═════ Task material ═════

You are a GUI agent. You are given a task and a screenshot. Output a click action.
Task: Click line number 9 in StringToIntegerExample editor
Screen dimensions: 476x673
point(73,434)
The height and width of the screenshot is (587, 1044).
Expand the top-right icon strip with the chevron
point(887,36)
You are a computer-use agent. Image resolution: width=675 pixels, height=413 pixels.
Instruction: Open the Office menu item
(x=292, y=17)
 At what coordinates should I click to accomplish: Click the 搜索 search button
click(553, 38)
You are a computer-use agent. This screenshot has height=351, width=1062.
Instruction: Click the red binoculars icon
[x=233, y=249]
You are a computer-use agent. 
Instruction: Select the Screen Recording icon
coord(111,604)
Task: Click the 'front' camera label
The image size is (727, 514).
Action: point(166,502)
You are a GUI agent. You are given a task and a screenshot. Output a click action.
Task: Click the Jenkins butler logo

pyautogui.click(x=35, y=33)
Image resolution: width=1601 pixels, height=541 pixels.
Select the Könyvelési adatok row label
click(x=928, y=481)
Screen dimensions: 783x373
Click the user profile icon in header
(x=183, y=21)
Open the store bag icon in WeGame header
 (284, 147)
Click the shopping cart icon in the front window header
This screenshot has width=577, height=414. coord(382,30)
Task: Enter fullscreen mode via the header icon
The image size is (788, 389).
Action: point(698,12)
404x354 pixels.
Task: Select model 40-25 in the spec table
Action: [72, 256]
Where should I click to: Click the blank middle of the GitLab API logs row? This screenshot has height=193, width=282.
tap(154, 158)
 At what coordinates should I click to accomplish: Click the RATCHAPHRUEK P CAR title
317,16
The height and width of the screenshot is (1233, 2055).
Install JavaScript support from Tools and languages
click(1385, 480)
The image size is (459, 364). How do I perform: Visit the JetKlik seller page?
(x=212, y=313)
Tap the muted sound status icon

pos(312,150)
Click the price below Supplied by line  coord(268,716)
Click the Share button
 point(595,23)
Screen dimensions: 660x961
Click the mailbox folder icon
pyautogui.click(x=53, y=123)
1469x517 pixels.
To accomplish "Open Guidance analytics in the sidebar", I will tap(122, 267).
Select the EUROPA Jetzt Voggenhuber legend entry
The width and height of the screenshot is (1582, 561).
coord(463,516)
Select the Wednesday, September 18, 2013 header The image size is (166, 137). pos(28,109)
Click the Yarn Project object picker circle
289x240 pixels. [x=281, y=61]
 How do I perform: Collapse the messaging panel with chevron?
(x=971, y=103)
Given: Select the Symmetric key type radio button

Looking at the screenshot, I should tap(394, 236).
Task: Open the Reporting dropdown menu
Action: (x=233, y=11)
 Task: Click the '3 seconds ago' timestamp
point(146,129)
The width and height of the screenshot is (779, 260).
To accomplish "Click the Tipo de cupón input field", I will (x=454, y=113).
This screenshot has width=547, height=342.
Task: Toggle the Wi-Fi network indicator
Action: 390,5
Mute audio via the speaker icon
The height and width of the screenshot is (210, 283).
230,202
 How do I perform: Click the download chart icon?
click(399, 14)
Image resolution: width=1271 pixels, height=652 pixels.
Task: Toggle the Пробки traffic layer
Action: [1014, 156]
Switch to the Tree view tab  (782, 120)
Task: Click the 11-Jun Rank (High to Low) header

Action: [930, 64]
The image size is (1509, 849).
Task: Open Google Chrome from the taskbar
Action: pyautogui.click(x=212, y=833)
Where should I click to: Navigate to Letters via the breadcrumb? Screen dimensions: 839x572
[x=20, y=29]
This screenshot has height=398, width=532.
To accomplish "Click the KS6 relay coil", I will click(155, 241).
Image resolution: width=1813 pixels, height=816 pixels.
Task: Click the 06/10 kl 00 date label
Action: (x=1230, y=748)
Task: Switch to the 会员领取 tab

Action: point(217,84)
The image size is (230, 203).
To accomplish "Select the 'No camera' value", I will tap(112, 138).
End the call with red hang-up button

═════

#### [What to work on]
Please copy out the material from the line containing "At what coordinates should I click to accomplish: Click the 搜索" through the line containing "Action: [72, 256]", with both of those lines included.

#### [Solution]
 At what coordinates should I click to accomplish: Click the 搜索 search button
click(553, 38)
You are a computer-use agent. This screenshot has height=351, width=1062.
Instruction: Click the red binoculars icon
[x=233, y=249]
You are a computer-use agent. 
Instruction: Select the Screen Recording icon
coord(111,604)
Task: Click the 'front' camera label
The image size is (727, 514).
Action: point(166,502)
You are a GUI agent. You are given a task and a screenshot. Output a click action.
Task: Click the Jenkins butler logo

pyautogui.click(x=35, y=33)
Image resolution: width=1601 pixels, height=541 pixels.
Select the Könyvelési adatok row label
click(x=928, y=481)
Screen dimensions: 783x373
Click the user profile icon in header
(x=183, y=21)
Open the store bag icon in WeGame header
 (284, 147)
Click the shopping cart icon in the front window header
This screenshot has width=577, height=414. coord(382,30)
Task: Enter fullscreen mode via the header icon
The image size is (788, 389).
Action: point(698,12)
404x354 pixels.
Task: Select model 40-25 in the spec table
Action: [72, 256]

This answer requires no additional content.